One judge held that it was reasonable to tear books apart to scan their contents, but not to download them from pirate sites to do so. This presumably means that anyone can do so legally, and sell the contents at a profit, as Anthropic will. It is unhelpful to see that the judge in the Meta case, while tangentially supporting copyright, said that his ruling ‘stands only for the proposition that these plaintiffs made the wrong arguments’.
I am also inclined to believe that Russia, and sympathetic nations, are probably behind attempts to undermine western academic publishing … although since much of Russian education now rests on a warped, rewritten, evidence base it is probably against their interests to support the spread of peer-reviewed, unbiased, knowledge.
Nevertheless, my feeling is that academic publishers have had it far too soft for far too long, and the AI onslaught is entirely deserved. The problem here is that, at the moment at least, it is no substitute for an efficient Open Access system.

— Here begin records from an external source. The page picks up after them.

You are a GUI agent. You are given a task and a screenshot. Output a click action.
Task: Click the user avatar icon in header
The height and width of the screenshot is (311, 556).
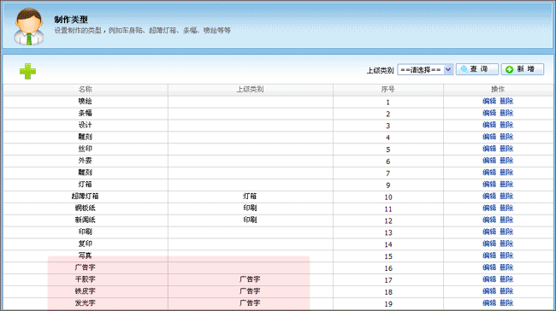29,26
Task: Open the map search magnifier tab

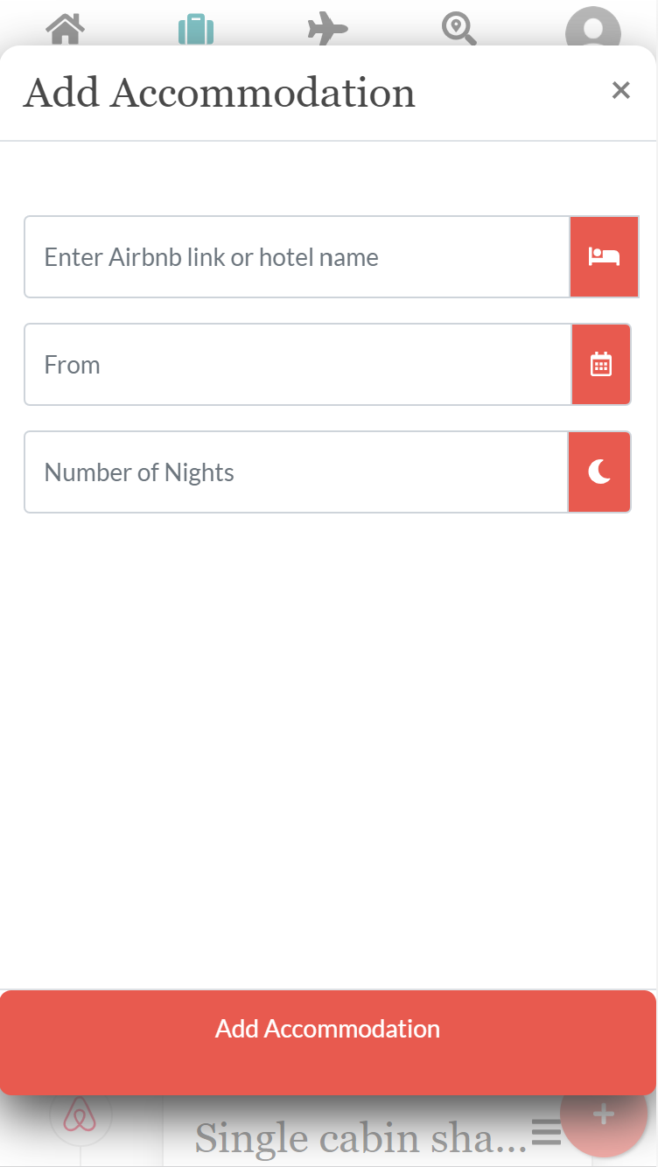Action: 459,28
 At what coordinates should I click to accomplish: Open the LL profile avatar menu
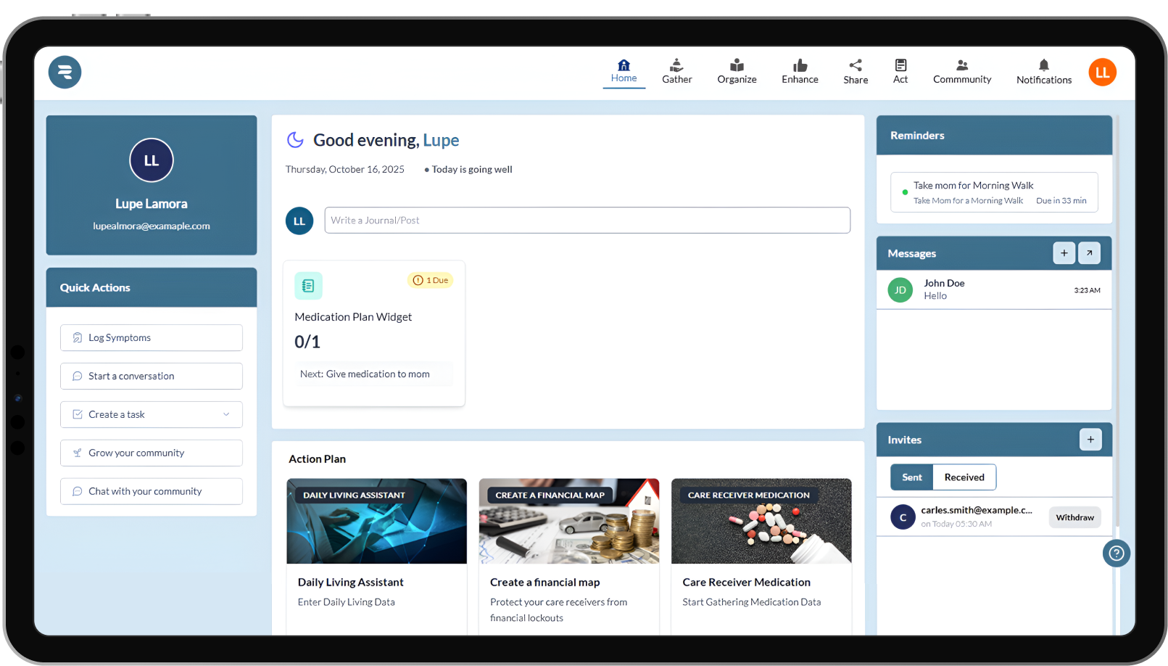click(x=1102, y=72)

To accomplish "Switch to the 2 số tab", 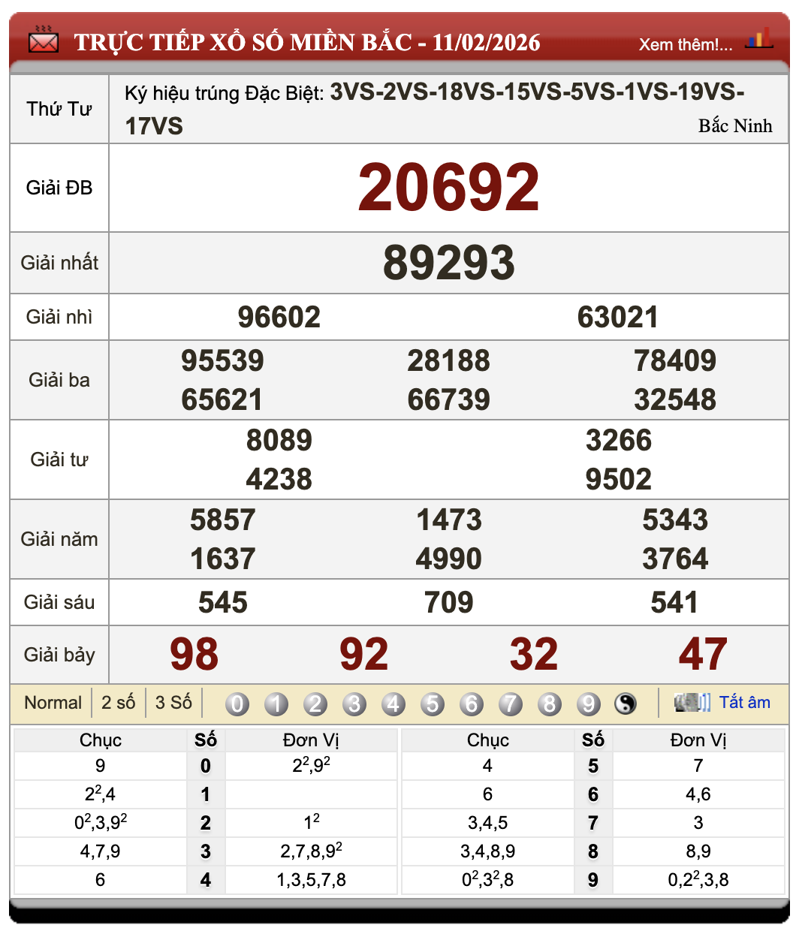I will click(119, 703).
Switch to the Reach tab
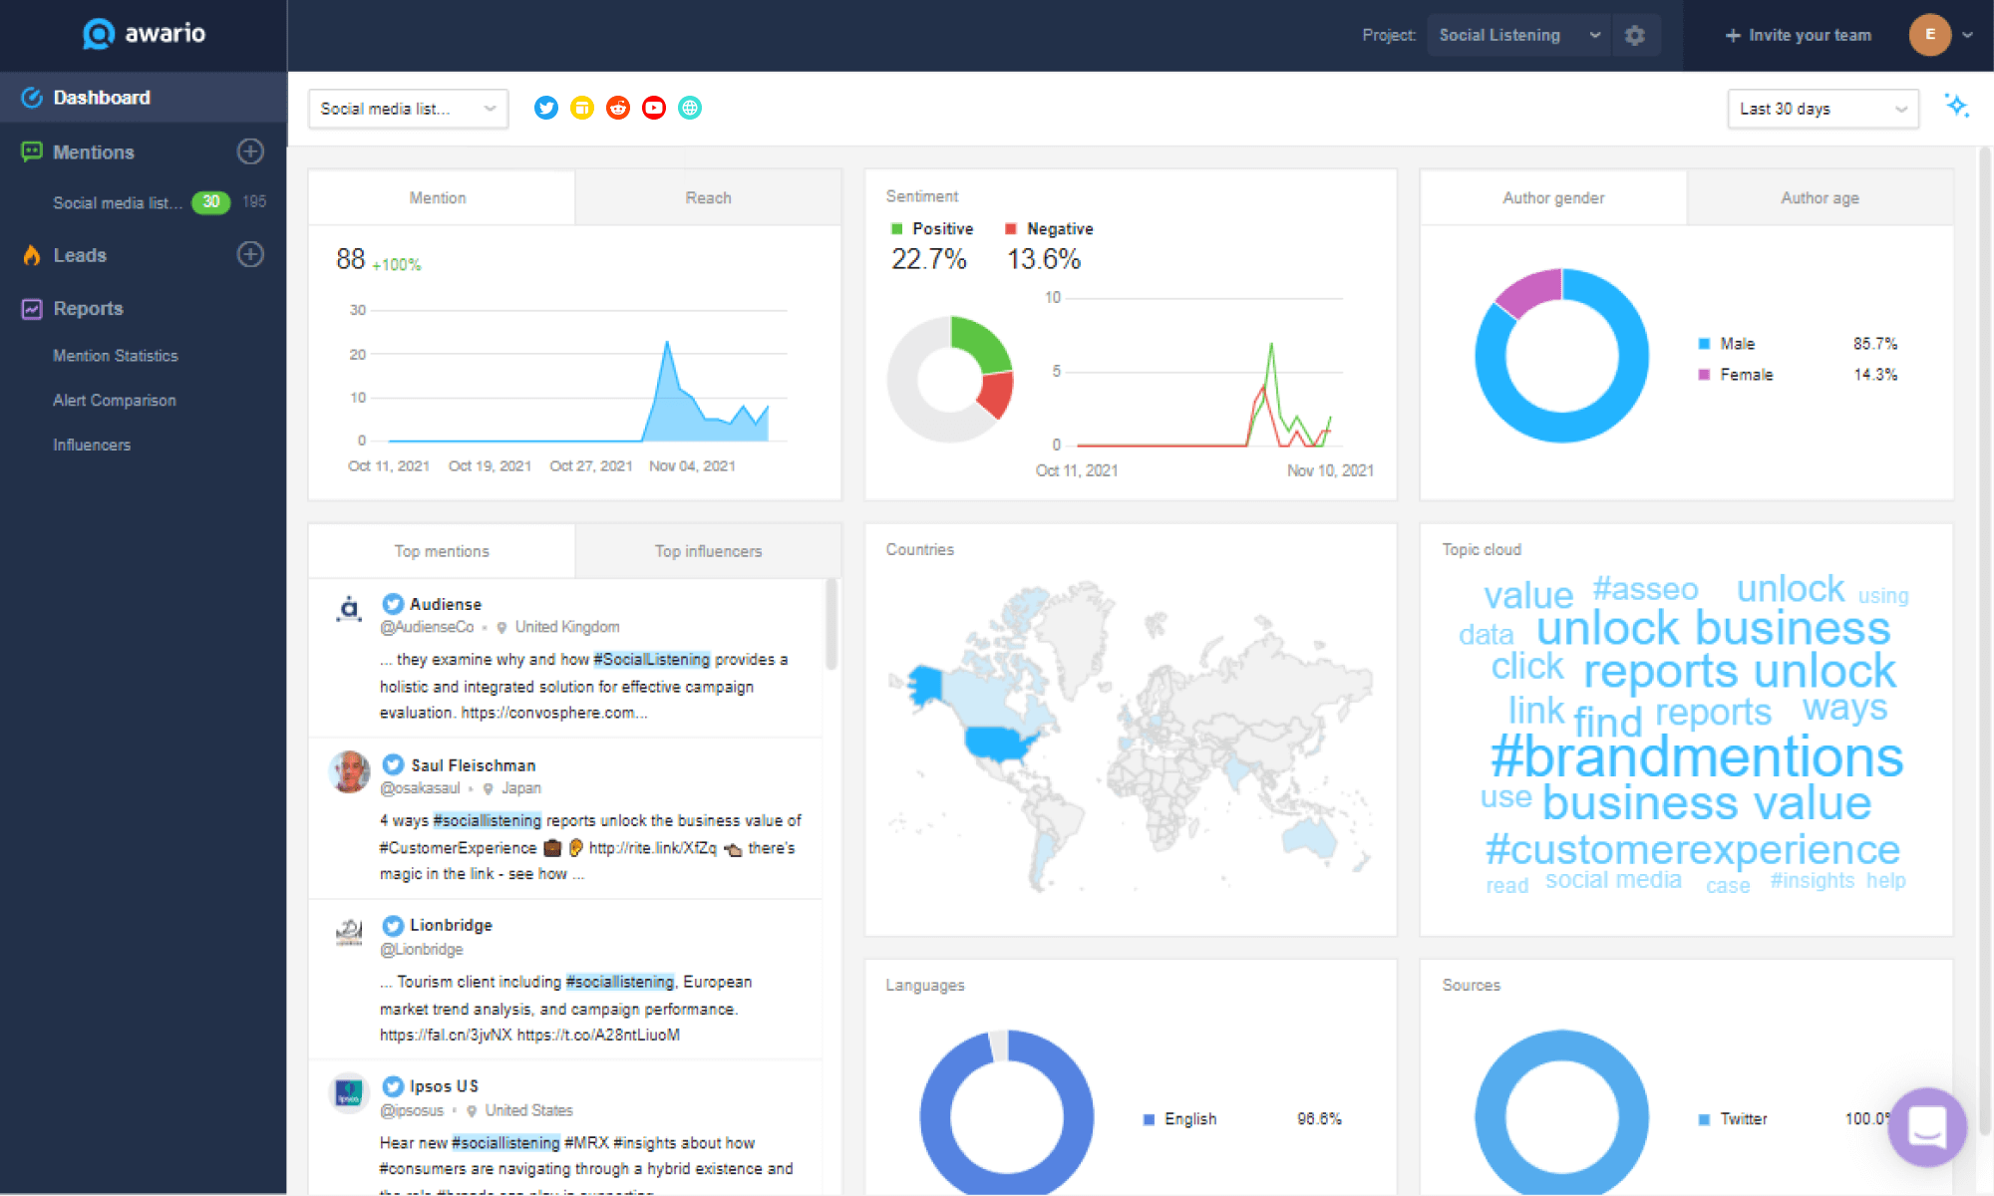 point(708,197)
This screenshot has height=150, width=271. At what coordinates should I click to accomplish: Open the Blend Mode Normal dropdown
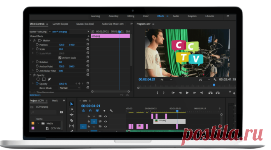pos(70,88)
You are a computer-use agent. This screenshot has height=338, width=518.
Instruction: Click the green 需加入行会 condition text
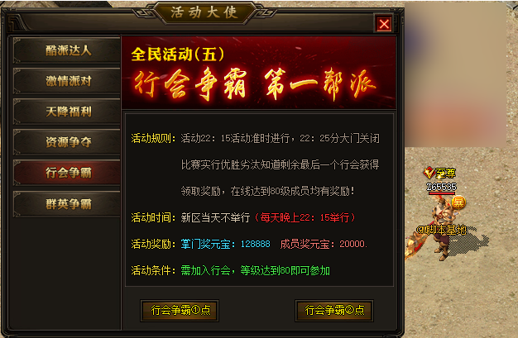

My understanding of the more recent case you mention is that the judge (and the judge in a related case) both held that using content for AI training is transformative and fair use (although this is being appealed, is the focus of many more lawsuits, and remains unsettled), but also that 1) AI companies are violating the law if they illegally obtain that content (e.g., pirating it) and are likely liable for copyright infringement damages for doing so, and 2) while the training may not be a copyright infringement, the outputs of the AIs may indeed by infringing (hence the judge saying they made the wrong argument by going after ingestion, rather than outputs): see https://www.ce-strategy.com/the-brief/normalizing/#3
The idea of Russian intelligence interference is less about undermining academic publishing, and more about using it as a doorway to harvest identities and passwords useful for getting into university and corporate systems to grab research and financial data.
All that said, the publishers may not be the victims here (and at least in this article, the questions are more about protecting authors and their rights). Publishers are already profiting from selling legal access to materials for AI training and will continue to do so, even after it may or may not be declared fair use. Tech companies need legal access and they need easy access to huge amounts of content, and will likely pay for that access. Many companies (think Pharma) are going to want to have their own, private, internal AIs that they can train (rather than having their trade secrets exposed to public models), and they’ll license content as well. In the long run though, I think that most academic research is far too esoteric to be of much value in training LLMs, but will be of incredible value for trained LLMs to use for Retrieval Augmented Generation (RAG). In those circumstances, a Pharma company or a university would purchase a general purpose AI, which would then be able to access publisher content for specific queries, depending on which content the university subscribes to. Wiley is already doing this.